On Unix systems, the file event source also needs support from the notifier. The file event source consists of the Tcl_CreateFileHandler and Tcl_DeleteFileHandler procedures, which are described in the Tcl_CreateFileHandler manual page.
The Tcl_Sleep and Tcl_DoOneEvent interfaces are described in their respective manual pages.
The easiest way to create a new notifier is to look at the code for an existing notifier, such as the files unix/tclUnixNotfy.c or win/tclWinNotify.c in the Tcl source distribution.
To do this, the extension makes a call to Tcl_SetNotifier passing a pointer to a Tcl_NotifierProcs data structure. The structure has the following layout:
typedef struct { Tcl_SetTimerProc *setTimerProc; Tcl_WaitForEventProc *waitForEventProc; Tcl_CreateFileHandlerProc *createFileHandlerProc; Tcl_DeleteFileHandlerProc *deleteFileHandlerProc; Tcl_InitNotifierProc *initNotifierProc; Tcl_FinalizeNotifierProc *finalizeNotifierProc; Tcl_AlertNotifierProc *alertNotifierProc; Tcl_ServiceModeHookProc *serviceModeHookProc; } Tcl_NotifierProcs;
Following the call to Tcl_SetNotifier, the pointers given in the Tcl_NotifierProcs structure replace whatever notifier had been installed in the process.
It is extraordinarily unwise to replace a running notifier. Normally, Tcl_SetNotifier should be called at process initialization time before the first call to Tcl_InitNotifier.
Because the external event loop is not calling Tcl_DoOneEvent on a regular basis, it is up to the notifier to arrange for Tcl_ServiceEvent to be called whenever events are pending on the Tcl event queue. The easiest way to do this is to invoke Tcl_ServiceAll at the end of each callback from the external event loop. This will ensure that all of the event sources are polled, any queued events are serviced, and any pending idle handlers are processed before returning control to the application. In addition, event sources that need to poll for events can call Tcl_SetMaxBlockTime to force the external event loop to call Tcl even if no events are available on the system event queue.

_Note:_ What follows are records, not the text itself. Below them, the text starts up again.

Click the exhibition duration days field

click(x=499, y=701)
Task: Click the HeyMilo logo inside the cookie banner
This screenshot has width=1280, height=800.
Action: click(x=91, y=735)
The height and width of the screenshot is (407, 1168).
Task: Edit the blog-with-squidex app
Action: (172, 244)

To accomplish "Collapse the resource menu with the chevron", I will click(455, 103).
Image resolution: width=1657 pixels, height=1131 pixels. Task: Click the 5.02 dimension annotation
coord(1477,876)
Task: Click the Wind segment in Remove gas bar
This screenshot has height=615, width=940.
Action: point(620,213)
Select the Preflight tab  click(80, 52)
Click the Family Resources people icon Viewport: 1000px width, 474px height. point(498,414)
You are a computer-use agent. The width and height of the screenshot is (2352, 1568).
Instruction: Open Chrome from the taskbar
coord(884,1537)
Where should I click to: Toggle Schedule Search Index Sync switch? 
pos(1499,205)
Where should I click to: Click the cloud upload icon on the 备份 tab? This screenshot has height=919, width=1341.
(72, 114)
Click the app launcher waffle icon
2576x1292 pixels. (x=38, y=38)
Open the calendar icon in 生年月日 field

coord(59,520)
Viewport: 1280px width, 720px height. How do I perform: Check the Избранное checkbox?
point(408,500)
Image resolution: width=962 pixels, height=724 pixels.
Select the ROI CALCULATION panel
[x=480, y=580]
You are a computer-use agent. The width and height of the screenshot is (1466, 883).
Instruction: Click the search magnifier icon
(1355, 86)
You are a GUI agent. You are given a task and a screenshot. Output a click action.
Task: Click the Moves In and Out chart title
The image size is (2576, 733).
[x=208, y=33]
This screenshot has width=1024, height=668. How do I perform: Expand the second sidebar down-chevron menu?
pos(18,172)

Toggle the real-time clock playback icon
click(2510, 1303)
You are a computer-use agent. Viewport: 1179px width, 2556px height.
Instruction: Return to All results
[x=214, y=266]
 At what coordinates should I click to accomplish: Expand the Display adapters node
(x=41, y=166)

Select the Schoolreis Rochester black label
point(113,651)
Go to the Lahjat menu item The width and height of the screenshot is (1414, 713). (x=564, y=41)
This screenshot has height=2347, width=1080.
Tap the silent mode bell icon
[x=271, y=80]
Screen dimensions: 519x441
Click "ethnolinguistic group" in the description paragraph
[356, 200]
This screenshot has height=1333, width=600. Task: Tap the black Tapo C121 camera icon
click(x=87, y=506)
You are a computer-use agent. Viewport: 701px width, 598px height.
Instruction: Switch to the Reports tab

As a side effect of processing events detected in the main external event loop, Tcl may invoke Tcl_DoOneEvent to start a recursive event loop in commands like vwait. Tcl_DoOneEvent will invoke the external event loop, which will result in callbacks as described in the preceding paragraph, which will result in calls to Tcl_ServiceAll. However, in these cases it is undesirable to service events in Tcl_ServiceAll. Servicing events there is unnecessary because control will immediately return to the external event loop and hence to Tcl_DoOneEvent, which can service the events itself. Furthermore, Tcl_DoOneEvent is supposed to service only a single event, whereas Tcl_ServiceAll normally services all pending events. To handle this situation, Tcl_DoOneEvent sets a flag for Tcl_ServiceAll that causes it to return without servicing any events. This flag is called the service mode; Tcl_DoOneEvent restores it to its previous value before it returns.
In some cases, however, it may be necessary for Tcl_ServiceAll to service events even when it has been invoked from Tcl_DoOneEvent. This happens when there is yet another recursive event loop invoked via an event handler called by Tcl_DoOneEvent (such as one that is part of a native widget). In this case, Tcl_DoOneEvent may not have a chance to service events so Tcl_ServiceAll must service them all. Any recursive event loop that calls an external event loop rather than Tcl_DoOneEvent must reset the service mode so that all events get processed in Tcl_ServiceAll. This is done by invoking the Tcl_SetServiceMode procedure. If Tcl_SetServiceMode is passed TCL_SERVICE_NONE, then calls to Tcl_ServiceAll will return immediately without processing any events. If Tcl_SetServiceMode is passed TCL_SERVICE_ALL, then calls to Tcl_ServiceAll will behave normally. Tcl_SetServiceMode returns the previous value of the service mode, which should be restored when the recursive loop exits. Tcl_GetServiceMode returns the current value of the service mode.